Tesla Motors calls the Model S a driver’s car. And it’s thousands of owners would agree.

So, imagine the social media ripple CEO Elon Musk started Tuesday when he imagined—out loud to a packed hall at Nvidia’s graphical processor unit conference in San Jose—that a day might come when we’d all just be passengers.

In the distant future, autonomous or self-driving vehicles will be so safe that people might outlaw driven cars because they’re too dangerous, Musk theorized during a question-and-answer session with Nvidia CEO Jen-Hsun Huang.

“You can’t have a person driving a two-ton death machine,” Musk said.

A few hours later, Musk took to Twitter to calm the masses.

To be clear, Tesla is strongly in favor of people being allowed to drive their cars and always will be. Hopefully, that is obvious.

But, then again, you can never be too sure. A few minutes later, Musk circled back to the comments he made at the GPU conference.

Twitter 2

And while Musk described autonomous vehicles as a “solved problem,” the days of sitting passively in a car as it negotiates the daily commute from neighborhood streets to freeway and eventually a parking garage are still years away.

As Musk put it during the q&a session, there will be “legacy cars on the road for some time.”

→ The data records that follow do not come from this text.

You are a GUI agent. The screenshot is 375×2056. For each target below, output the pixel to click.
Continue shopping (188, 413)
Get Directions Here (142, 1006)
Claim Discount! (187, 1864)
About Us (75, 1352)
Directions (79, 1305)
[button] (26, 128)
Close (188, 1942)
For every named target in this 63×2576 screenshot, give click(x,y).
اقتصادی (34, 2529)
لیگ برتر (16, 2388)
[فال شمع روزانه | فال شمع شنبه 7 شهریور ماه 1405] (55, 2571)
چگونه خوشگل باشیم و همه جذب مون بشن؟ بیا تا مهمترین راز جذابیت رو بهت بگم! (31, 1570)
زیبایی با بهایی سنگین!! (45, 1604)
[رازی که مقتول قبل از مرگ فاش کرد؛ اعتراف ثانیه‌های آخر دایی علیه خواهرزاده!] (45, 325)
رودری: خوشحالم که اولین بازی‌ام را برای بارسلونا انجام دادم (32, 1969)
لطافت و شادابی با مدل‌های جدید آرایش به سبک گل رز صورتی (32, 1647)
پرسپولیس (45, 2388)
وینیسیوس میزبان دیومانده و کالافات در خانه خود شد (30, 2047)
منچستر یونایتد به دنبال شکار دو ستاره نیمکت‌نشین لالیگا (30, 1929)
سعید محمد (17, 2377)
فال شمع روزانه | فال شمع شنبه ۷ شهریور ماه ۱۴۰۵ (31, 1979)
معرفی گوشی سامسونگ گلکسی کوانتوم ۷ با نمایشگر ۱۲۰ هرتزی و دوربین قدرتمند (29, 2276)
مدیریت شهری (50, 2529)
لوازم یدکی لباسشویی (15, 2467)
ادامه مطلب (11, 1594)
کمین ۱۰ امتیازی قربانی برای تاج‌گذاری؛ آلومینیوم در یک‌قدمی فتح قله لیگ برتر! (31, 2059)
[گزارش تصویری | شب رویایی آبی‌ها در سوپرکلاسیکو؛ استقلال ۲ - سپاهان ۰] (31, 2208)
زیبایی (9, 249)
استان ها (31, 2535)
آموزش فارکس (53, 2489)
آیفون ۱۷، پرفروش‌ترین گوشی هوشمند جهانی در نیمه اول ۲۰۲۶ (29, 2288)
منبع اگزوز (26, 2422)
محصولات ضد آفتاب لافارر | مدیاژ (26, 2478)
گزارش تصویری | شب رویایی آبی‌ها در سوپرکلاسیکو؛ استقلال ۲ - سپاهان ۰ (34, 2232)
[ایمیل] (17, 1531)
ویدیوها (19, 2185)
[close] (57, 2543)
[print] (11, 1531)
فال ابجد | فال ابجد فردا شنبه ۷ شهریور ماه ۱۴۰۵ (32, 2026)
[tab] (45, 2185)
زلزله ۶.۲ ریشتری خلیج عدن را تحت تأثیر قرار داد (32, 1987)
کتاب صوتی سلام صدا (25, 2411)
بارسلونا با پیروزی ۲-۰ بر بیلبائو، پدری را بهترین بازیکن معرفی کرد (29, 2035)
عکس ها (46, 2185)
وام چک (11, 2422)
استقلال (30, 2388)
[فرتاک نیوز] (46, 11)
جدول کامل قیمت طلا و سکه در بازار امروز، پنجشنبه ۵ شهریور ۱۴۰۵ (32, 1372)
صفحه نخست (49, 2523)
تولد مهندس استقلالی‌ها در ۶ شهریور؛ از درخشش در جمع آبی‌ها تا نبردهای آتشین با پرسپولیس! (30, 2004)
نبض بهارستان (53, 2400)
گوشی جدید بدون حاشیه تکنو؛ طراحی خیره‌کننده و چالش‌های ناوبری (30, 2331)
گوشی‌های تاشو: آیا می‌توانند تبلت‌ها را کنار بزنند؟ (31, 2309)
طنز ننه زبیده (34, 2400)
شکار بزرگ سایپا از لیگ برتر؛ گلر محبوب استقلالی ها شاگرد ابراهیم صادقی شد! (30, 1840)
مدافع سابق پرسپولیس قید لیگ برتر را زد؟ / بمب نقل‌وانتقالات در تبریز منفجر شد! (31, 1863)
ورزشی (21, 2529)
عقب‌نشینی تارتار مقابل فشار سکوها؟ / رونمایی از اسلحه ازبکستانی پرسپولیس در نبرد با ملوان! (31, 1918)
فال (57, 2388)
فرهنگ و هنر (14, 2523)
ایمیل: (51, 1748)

Musk’s comments don’t seem so far-fetched walking around the exhibit hall of Nvidia’s GPU conference, where automakers such as Audi are showing off their latest self-driving features.

Two new Nvidia products could help accelerate the shift to autonomous vehicles. The Titan X, the company’s new flagship for GeForce gaming GPU that was unveiled Tuesday, is uniquely suited for training deep learning networks, according to Nvidia. The company also announced adjoining software, called the DIGITS Deep Learning GPU Training System, to help users build deep neural networks to train computers to teach themselves how to classify and recognize objects.

Nvidia also announced that its self-driving car platform called DrivePX, which was first unveiled at CES in January, will be available in May for $10,000. The DrivePX is designed to bring the power of deep neural networks into real-world cars. Audi has publicly said it will use the DrivePX.